Requirement:
Each entry must appear in the answer exactly as it does here.

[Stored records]
:::
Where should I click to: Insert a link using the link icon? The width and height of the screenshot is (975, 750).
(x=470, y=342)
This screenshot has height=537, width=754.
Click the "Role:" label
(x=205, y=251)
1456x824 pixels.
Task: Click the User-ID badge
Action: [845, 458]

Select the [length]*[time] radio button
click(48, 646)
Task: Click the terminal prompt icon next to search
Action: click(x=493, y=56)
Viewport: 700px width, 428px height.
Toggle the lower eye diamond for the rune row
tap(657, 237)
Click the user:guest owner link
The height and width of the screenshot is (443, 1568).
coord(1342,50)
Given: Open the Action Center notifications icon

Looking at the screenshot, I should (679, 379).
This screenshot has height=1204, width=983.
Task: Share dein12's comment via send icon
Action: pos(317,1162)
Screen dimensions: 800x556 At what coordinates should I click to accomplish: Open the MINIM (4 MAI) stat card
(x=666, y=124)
:::
Completed task:
Where should I click to: Insert a link using the link icon? The width and height of the screenshot is (975, 750).
(x=470, y=342)
This screenshot has height=537, width=754.
Click the "Role:" label
(x=205, y=251)
1456x824 pixels.
Task: Click the User-ID badge
Action: [845, 458]

Select the [length]*[time] radio button
click(48, 646)
Task: Click the terminal prompt icon next to search
Action: click(x=493, y=56)
Viewport: 700px width, 428px height.
Toggle the lower eye diamond for the rune row
tap(657, 237)
Click the user:guest owner link
The height and width of the screenshot is (443, 1568).
coord(1342,50)
Given: Open the Action Center notifications icon

Looking at the screenshot, I should (679, 379).
This screenshot has height=1204, width=983.
Task: Share dein12's comment via send icon
Action: pos(317,1162)
Screen dimensions: 800x556 At what coordinates should I click to accomplish: Open the MINIM (4 MAI) stat card
(x=666, y=124)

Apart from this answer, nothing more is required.